_The request_. Gather each line of the entries below that contains the string "target", and copy those lines out. Matching is case-sensitive.
-=-=-
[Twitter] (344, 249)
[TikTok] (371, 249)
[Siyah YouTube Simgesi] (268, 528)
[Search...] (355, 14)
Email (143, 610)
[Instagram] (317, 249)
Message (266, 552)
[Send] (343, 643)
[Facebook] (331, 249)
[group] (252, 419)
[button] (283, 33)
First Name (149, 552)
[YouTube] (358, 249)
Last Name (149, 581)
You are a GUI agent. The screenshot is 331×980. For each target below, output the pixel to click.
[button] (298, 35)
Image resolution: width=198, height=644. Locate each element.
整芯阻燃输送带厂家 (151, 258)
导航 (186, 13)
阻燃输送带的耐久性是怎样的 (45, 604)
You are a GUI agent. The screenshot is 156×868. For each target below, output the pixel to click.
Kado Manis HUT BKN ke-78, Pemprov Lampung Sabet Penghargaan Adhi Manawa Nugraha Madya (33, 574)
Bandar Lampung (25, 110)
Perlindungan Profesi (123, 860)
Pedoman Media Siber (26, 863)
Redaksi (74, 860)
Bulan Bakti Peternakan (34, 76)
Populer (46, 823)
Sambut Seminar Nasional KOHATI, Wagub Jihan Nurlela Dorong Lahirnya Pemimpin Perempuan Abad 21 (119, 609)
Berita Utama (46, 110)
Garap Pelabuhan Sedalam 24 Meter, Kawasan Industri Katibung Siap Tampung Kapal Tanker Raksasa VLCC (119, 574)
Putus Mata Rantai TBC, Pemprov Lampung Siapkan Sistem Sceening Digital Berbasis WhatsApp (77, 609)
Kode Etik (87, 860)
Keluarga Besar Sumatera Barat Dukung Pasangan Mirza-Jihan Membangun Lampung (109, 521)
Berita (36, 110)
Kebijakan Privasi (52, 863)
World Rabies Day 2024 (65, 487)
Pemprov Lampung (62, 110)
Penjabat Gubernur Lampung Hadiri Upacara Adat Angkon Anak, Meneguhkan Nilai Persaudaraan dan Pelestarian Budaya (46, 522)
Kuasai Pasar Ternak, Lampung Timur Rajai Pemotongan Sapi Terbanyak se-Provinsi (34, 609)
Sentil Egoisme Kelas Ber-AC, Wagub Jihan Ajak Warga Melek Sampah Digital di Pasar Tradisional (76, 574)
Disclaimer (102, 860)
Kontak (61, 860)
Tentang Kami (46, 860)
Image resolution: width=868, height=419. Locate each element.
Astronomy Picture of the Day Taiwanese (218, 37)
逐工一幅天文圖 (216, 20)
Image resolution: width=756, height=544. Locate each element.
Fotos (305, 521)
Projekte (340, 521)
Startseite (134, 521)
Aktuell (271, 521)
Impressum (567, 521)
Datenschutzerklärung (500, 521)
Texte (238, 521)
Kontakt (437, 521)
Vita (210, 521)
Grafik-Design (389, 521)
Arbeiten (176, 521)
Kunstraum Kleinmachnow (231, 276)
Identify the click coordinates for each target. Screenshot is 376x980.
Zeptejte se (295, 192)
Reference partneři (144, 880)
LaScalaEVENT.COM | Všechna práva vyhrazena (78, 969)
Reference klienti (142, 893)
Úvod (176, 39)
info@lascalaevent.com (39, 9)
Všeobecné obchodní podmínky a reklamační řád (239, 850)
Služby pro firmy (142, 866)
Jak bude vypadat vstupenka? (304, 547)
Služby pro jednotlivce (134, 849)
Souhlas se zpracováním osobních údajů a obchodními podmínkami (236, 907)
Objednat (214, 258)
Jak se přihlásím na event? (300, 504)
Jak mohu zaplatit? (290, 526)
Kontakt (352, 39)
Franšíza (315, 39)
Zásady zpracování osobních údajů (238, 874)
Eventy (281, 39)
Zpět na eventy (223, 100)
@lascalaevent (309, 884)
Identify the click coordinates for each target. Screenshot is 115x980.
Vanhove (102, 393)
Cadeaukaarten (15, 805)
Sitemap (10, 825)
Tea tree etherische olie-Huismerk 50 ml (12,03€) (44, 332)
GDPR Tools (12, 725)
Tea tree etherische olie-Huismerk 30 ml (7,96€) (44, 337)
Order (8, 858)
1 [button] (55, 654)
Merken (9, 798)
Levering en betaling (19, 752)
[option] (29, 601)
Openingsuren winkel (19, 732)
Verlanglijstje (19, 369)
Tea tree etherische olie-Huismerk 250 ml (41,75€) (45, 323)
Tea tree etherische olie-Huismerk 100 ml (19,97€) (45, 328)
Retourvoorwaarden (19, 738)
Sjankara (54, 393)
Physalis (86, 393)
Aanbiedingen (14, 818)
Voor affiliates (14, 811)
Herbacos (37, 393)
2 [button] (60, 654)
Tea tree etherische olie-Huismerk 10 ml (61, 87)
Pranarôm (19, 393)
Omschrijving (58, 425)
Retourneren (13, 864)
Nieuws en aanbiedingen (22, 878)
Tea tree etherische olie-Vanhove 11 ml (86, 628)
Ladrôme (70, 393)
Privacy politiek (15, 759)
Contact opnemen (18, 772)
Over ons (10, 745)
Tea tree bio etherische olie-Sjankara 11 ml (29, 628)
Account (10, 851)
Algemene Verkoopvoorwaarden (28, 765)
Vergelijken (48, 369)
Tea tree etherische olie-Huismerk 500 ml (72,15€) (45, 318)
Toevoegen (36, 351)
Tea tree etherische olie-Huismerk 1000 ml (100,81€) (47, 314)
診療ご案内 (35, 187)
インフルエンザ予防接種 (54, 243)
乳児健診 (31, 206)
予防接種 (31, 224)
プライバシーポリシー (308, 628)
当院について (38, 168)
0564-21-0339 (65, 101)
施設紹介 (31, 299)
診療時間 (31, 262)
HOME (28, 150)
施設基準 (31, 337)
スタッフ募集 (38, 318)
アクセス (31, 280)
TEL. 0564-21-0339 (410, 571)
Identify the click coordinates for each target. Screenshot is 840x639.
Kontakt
-=-=-
_Task result_.
You are a GUI agent. The screenshot is 331×980. For each target below, output the pixel to click.
You are a GUI agent. The screenshot is 156×868. For each target below, output the pixel to click.
Identify the click coordinates for each target. Screenshot is 376x980.
Identify the click coordinates for each target. Screenshot is 115x980.
Identify the click coordinates for each target. Screenshot is 840x639.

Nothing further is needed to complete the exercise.